Niclas Füllkrug sah wirklich nicht aus wie jemand, der nächste Woche für einen anderen Verein spielen wird.
Der Torjäger von Werder Bremen feierte das überraschende 2:1 (1:0) gegen den VfL Wolfsburg inmitten seiner Kollegen. Er sprach immer in der «Wir»-Form, als es um das unerwartete Ende der Bremer Niederlagen-Serie ging. Eine Stunde nach diesem Spiel wischte er alle Transfer-Spekulationen der vergangenen Wochen dann auch zumindest zu 95 Prozent vom Tisch.
«Es sind noch drei Tage.
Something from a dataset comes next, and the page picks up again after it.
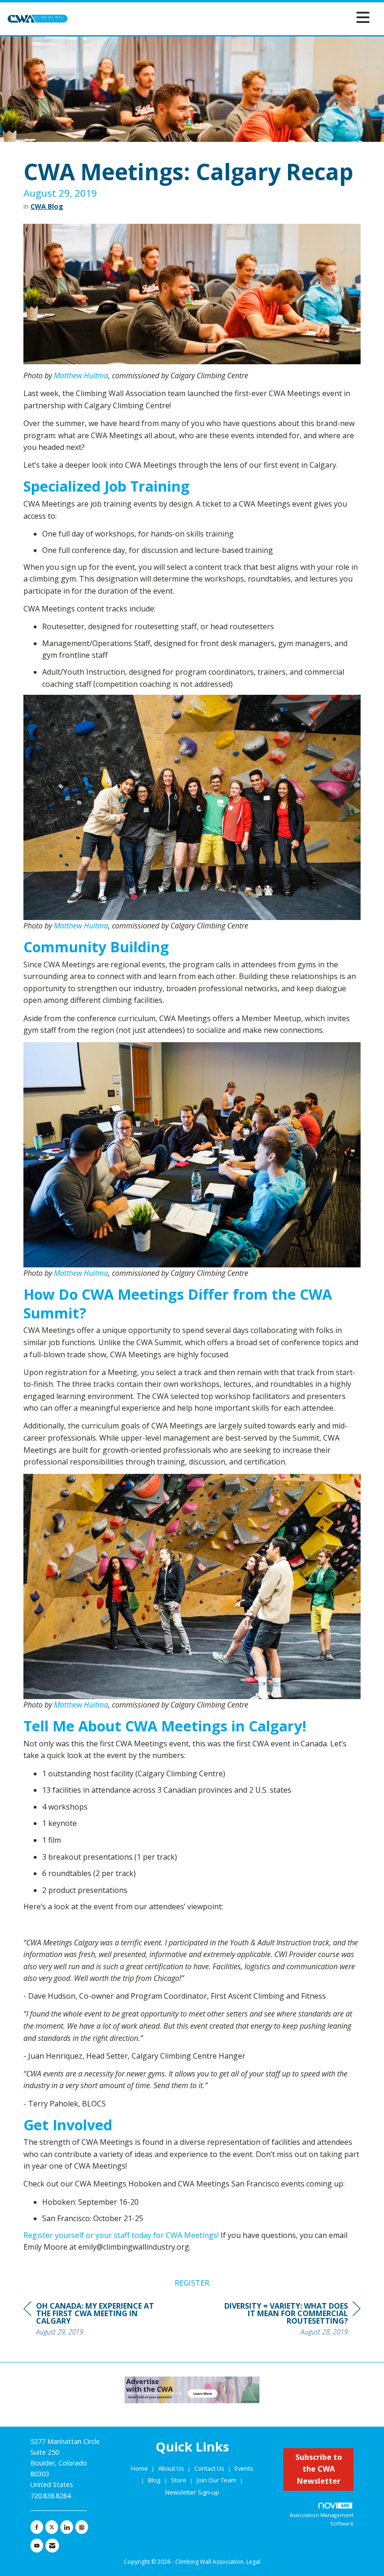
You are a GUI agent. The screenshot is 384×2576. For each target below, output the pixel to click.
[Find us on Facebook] (36, 2527)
Ich glaube nicht, dass da jetzt noch etwas passiert», sagte der Nationalstürmer mit Blick auf die am Dienstag endende Wechselfrist. Füllkrug räumte zwar erstmals ein, nach der WM in der Winterpause Anfragen anderer Clubs erhalten zu haben. Aber: «Alles, was kam, wurde in erster Instanz von mir abgelehnt. Ich habe es nicht an Werder rangelassen.»
Warum der 29-Jährige in nur anderthalb Jahren vom Ersatzspieler in der zweiten Liga zu einem der meistgefragten Bundesliga-Spieler aufgestiegen ist, war auch zu sehen. Füllkrug schoss gegen Wolfsburg seine Saisontore 12 und 13. In der 24. Minute verwandelte er einen umstrittenen Handelfmeter. In der 77. Minute traf er nach kluger Ablage von Mitchell Weiser aus kurzer Distanz. Das 1:2 durch Kevin Paredes fiel erst in der 90. Minute und damit zu spät.
Füllkrug Lebensversicherung und Wertanlage zugleich
Füllkrug ist für Werder eine sportliche Lebensversicherung und die größte Wertanlage zugleich. Das macht seine Situation so pikant. Vor dem überzeugenden Auftritt in diesem Nordduell hatte der Aufsteiger viermal nacheinander verloren. Der Vorsprung auf den Relegationsplatz schmolz bis auf fünf Punkte zusammen. In so einer Phase verkauft man normalerweise nicht seinen wichtigsten und erfolgversprechendsten Spieler.
Auf der anderen Seite haben die Bremer gerade die Corona-Krise und ein Zweitliga-Jahr hinter sich. Sie könnten die Einnahmen aus einem Millionen-Verkauf gut gebrauchen. Deshalb ließ die sportliche Leitung in den vergangenen Wochen und ließ auch Füllkrug am Samstag nach dem Wolfsburg-Spiel immer noch ein Hintertürchen für seinen Wechsel offen.
Werder Bremen sei «ein Wirtschaftsunternehmen», sagte der Stürmer. «Wenn ein Verein so viel Not am Mann hat, dass er eine Summe hinlegt, bei der man nicht Nein sagen kann, dann muss das ein Verein wie Werder einfach machen.» Er rechne nur in diesem Winter nicht mehr mit. Vieles spricht allerdings dafür, dass das im Sommer nach dieser Saison dann anders aussehen wird.
Wolfsburg verpasst Vereinsrekord
Der Sieg gegen Wolfsburg war ein enorm wichtiger Schritt dafür, dass die Bremer dann noch immer ein Erstligist sein werden. «Das war ein geiles Spiel von uns», sagte Außenverteidiger Weiser. Und das sei nur wenige Tage nach einem desolaten 1:7 in Köln und einem bitteren 1:2 gegen Union Berlin «nicht selbstverständlich. Das spricht für unsere Mannschaft.» Und das sei auch für die nächsten Spiele unter anderem gegen die Abstiegskampf-Konkurrenten VfB Stuttgart und VfL Bochum sehr wichtig. «Viel hängt in dieser Liga vom Selbstvertrauen ab», sagte Weiser.
Gegner Wolfsburg hatte zuvor sechs Spiele in Serie mit einem Torverhältnis von 22:1 gewonnen. Selbst ein Unentschieden in Bremen hätte die Einstellung eines Vereinsrekordes aus dem Meisterjahr 2009 bedeutet, als der VfL unter Felix Magath elf Bundesliga-Spiele nacheinander ungeschlagen blieb. Doch jene Energie und Unerbittlichkeit, die zuletzt die Mannschaft von Niko Kovac ausgezeichnet hatte, zeigten diesmal vor allem die Bremer. «Ich bin sehr stolz», sagte Füllkrug dazu. Für Worte des Abschieds war es noch zu früh.